_EXERCISE INSTRUCTIONS_: In the entries below, find the line containing "[Kinsa Group logo] (113, 45)" and the line containing "Optimize Your Food & Beverage Procurement Resume (149, 889)". Copy those two lines and everything between them exactly, and only that.

BEGIN WORKING DATA

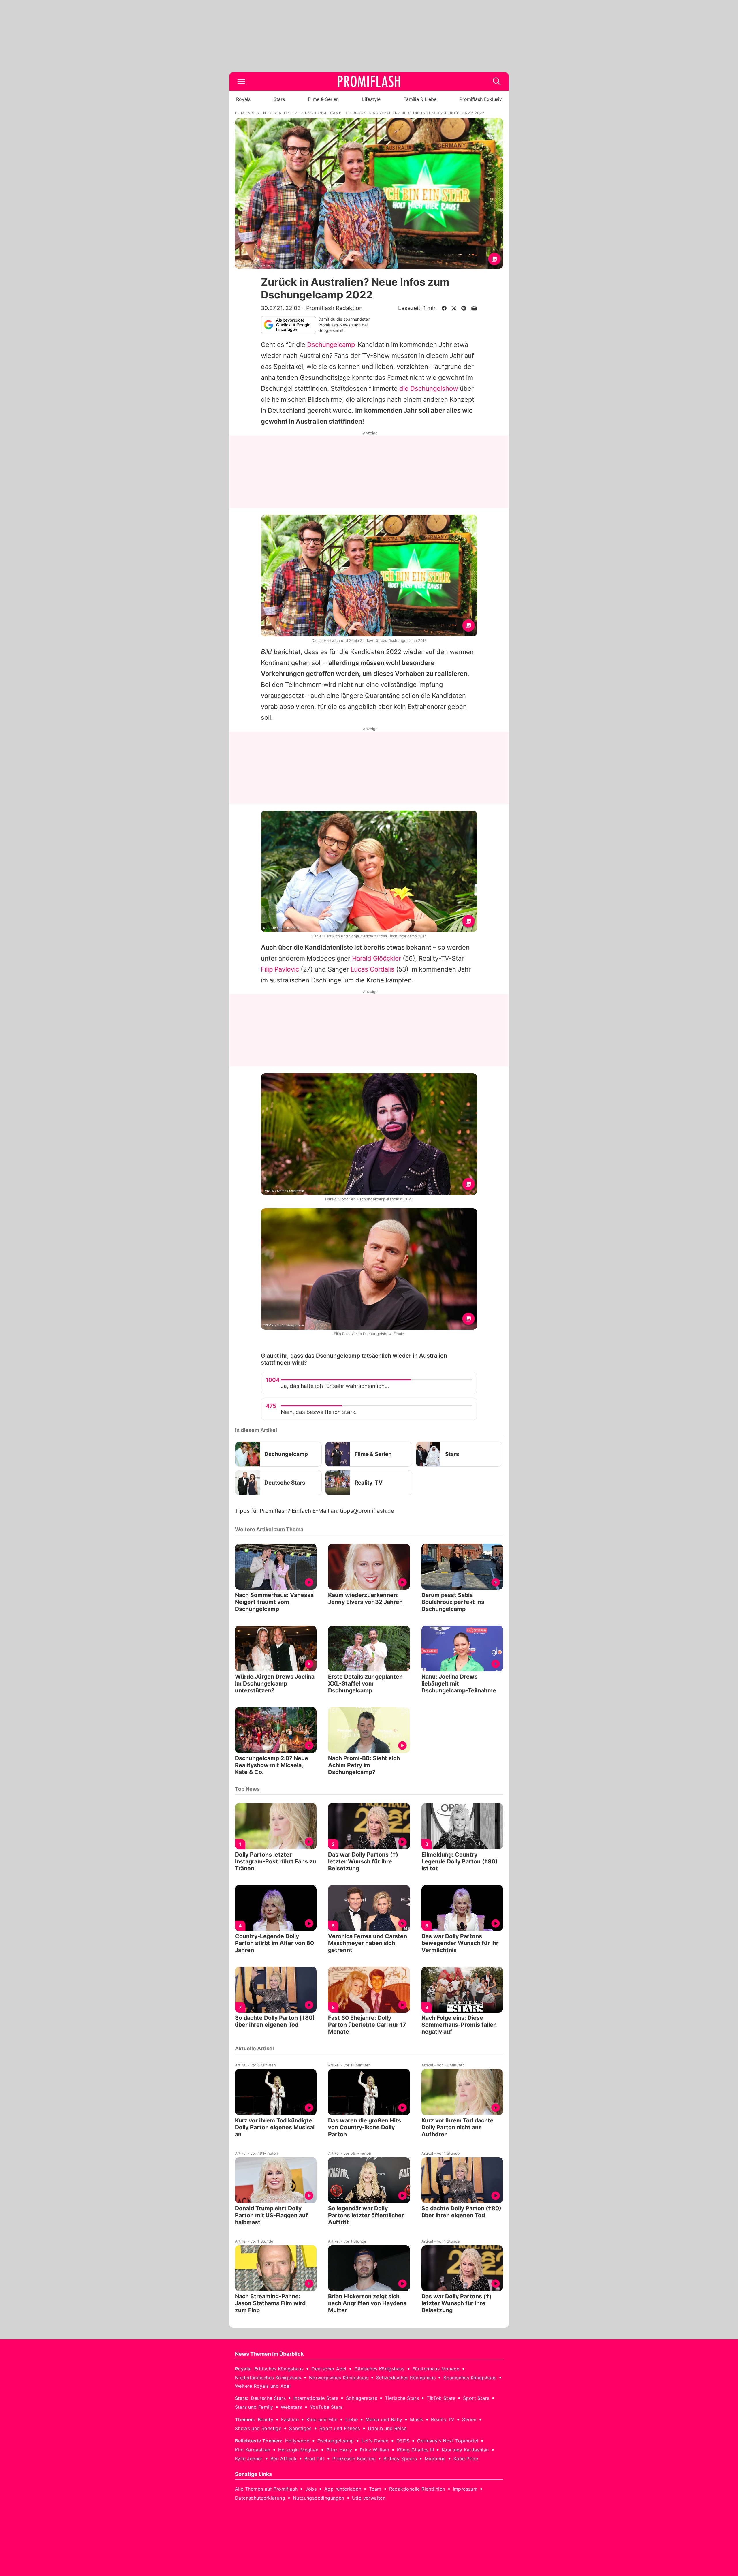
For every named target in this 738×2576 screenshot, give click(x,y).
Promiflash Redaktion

END WORKING DATA
BEGIN WORKING DATA

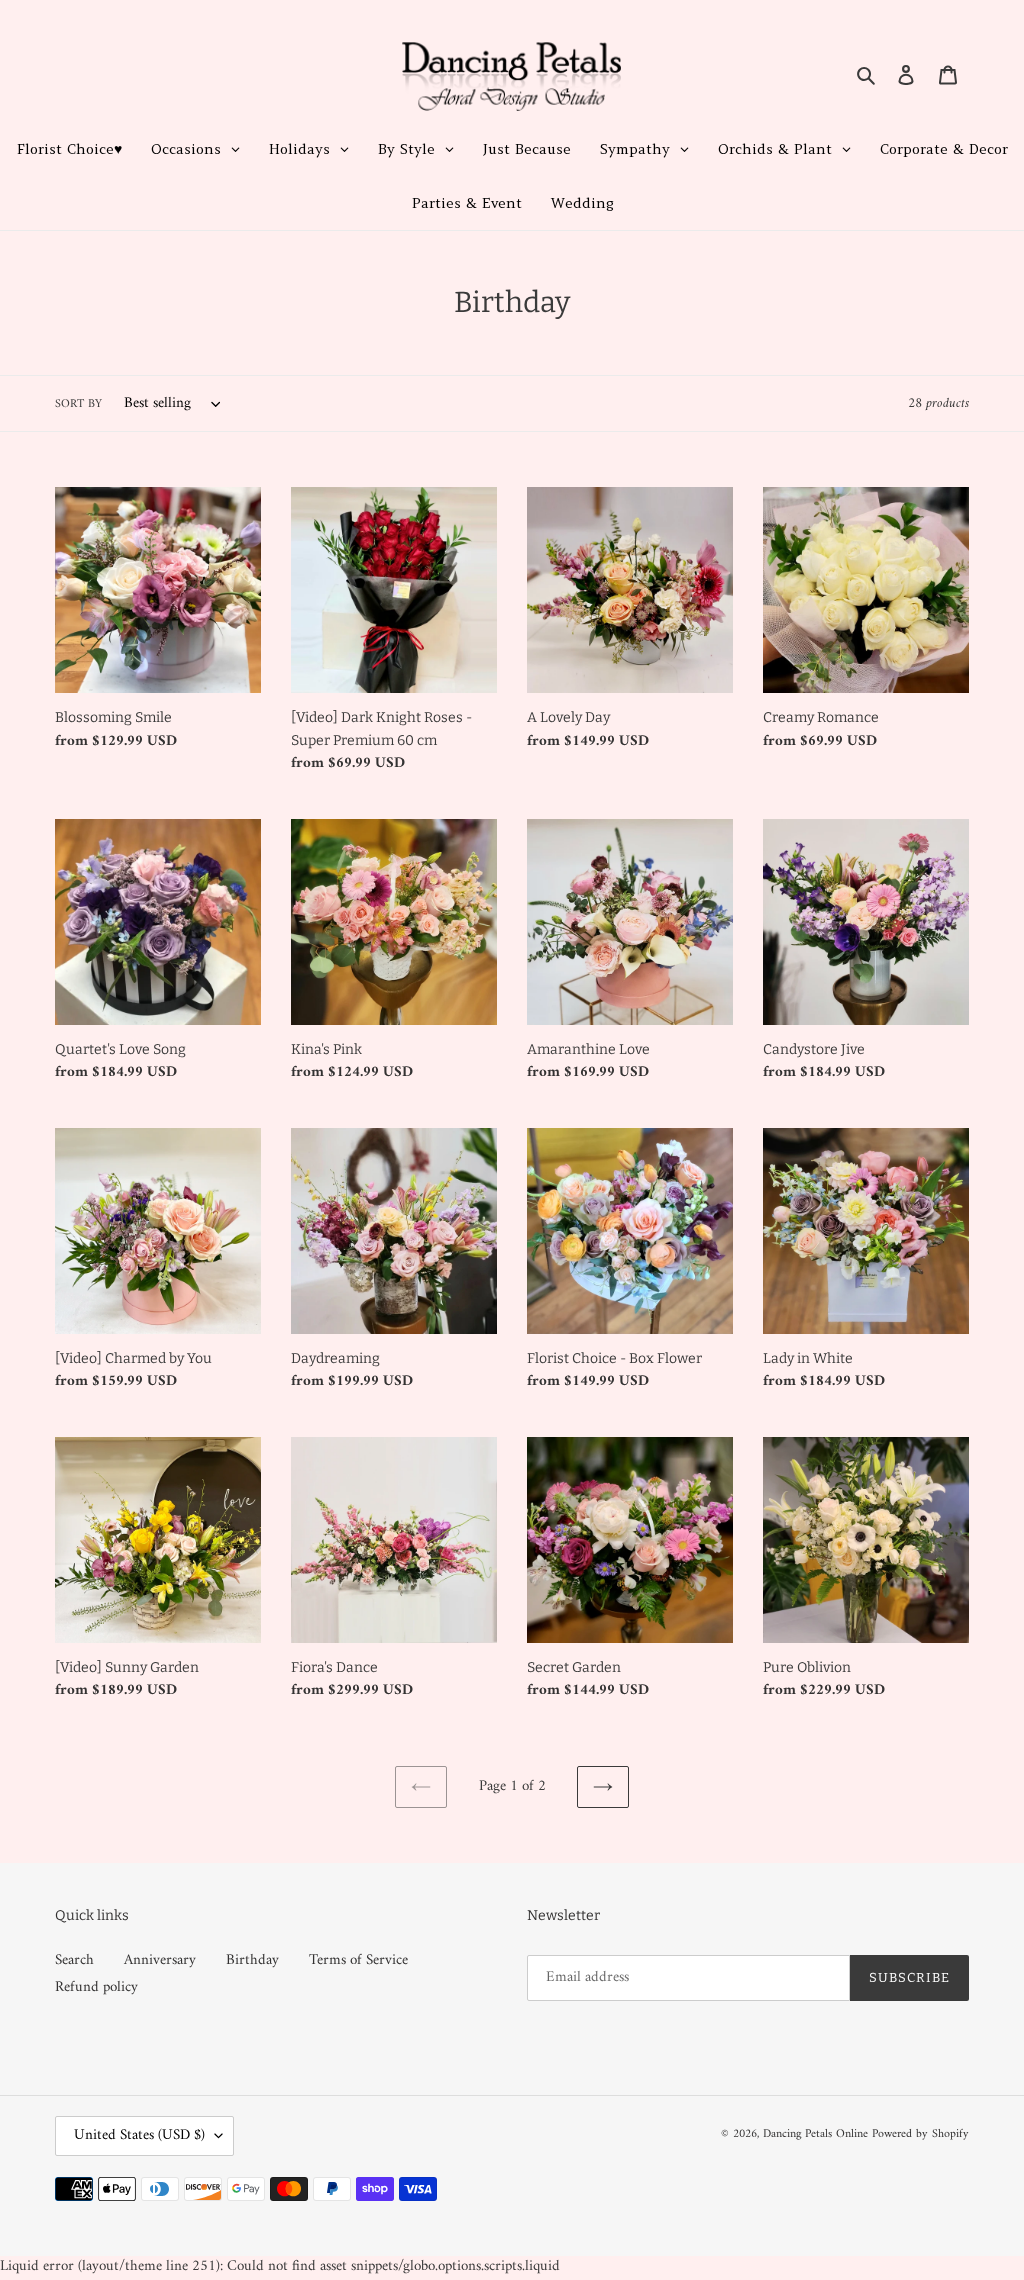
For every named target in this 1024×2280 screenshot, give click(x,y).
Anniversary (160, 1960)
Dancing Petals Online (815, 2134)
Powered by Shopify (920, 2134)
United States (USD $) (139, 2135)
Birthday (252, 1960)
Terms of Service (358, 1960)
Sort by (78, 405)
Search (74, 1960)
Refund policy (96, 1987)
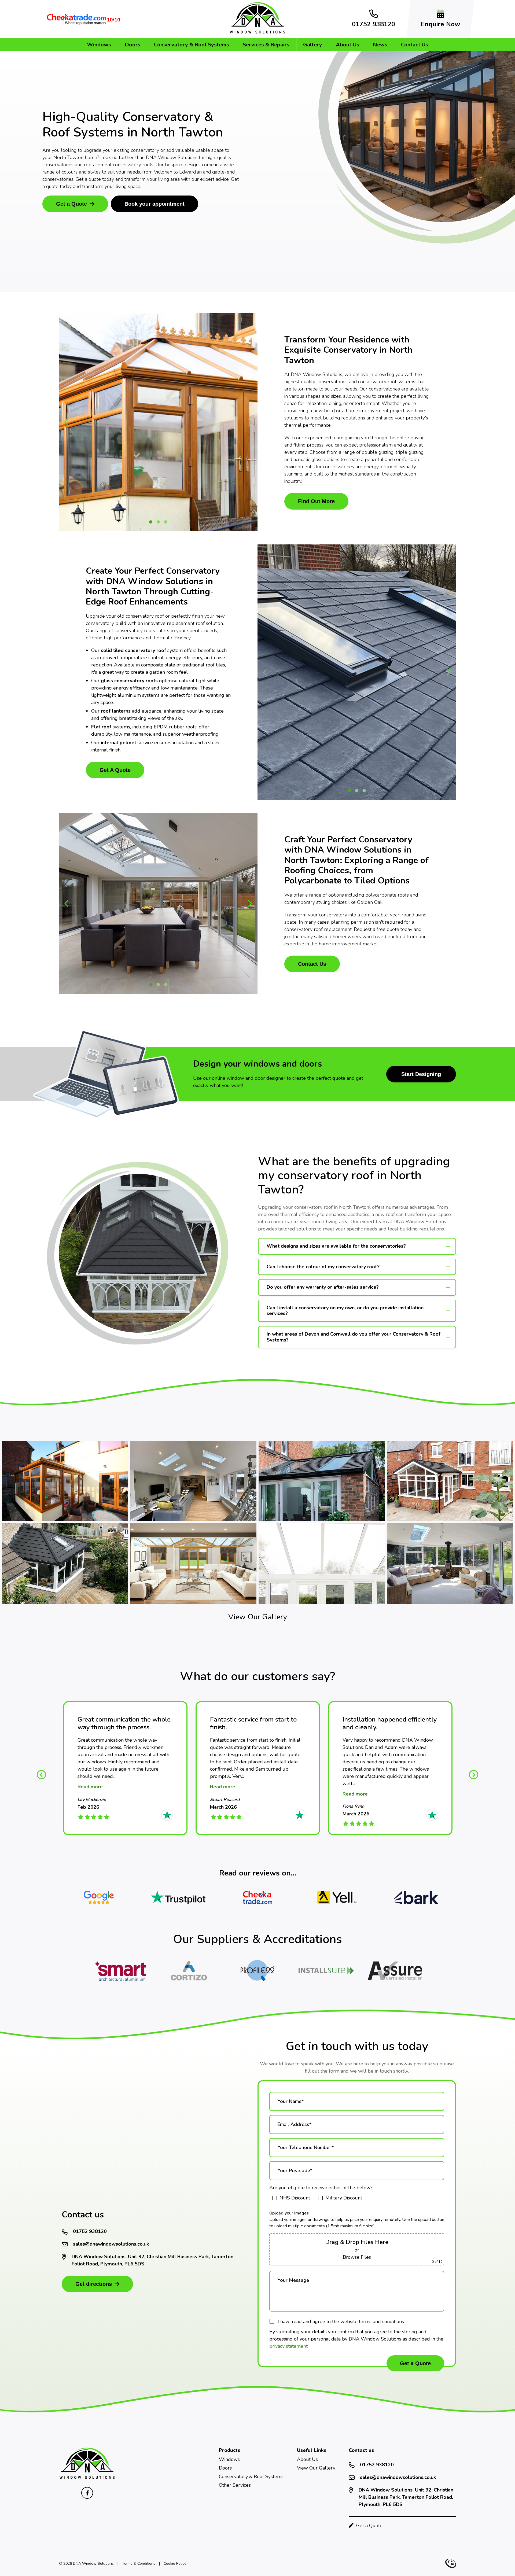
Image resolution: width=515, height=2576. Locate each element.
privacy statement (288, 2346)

END WORKING DATA
BEGIN WORKING DATA

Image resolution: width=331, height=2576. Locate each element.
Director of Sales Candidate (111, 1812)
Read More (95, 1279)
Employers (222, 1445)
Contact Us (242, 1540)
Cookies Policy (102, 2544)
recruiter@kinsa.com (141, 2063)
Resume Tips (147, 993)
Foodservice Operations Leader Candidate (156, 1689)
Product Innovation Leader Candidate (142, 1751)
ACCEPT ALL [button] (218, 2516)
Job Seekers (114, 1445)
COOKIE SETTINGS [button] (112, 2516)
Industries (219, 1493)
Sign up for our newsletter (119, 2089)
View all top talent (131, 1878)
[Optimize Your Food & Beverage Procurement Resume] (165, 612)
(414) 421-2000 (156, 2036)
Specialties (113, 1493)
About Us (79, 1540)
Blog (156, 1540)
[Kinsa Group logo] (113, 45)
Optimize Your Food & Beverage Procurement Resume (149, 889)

END WORKING DATA

_REPLY_:
[Kinsa Group logo] (113, 45)
Optimize Your Food & Beverage Procurement Resume (149, 889)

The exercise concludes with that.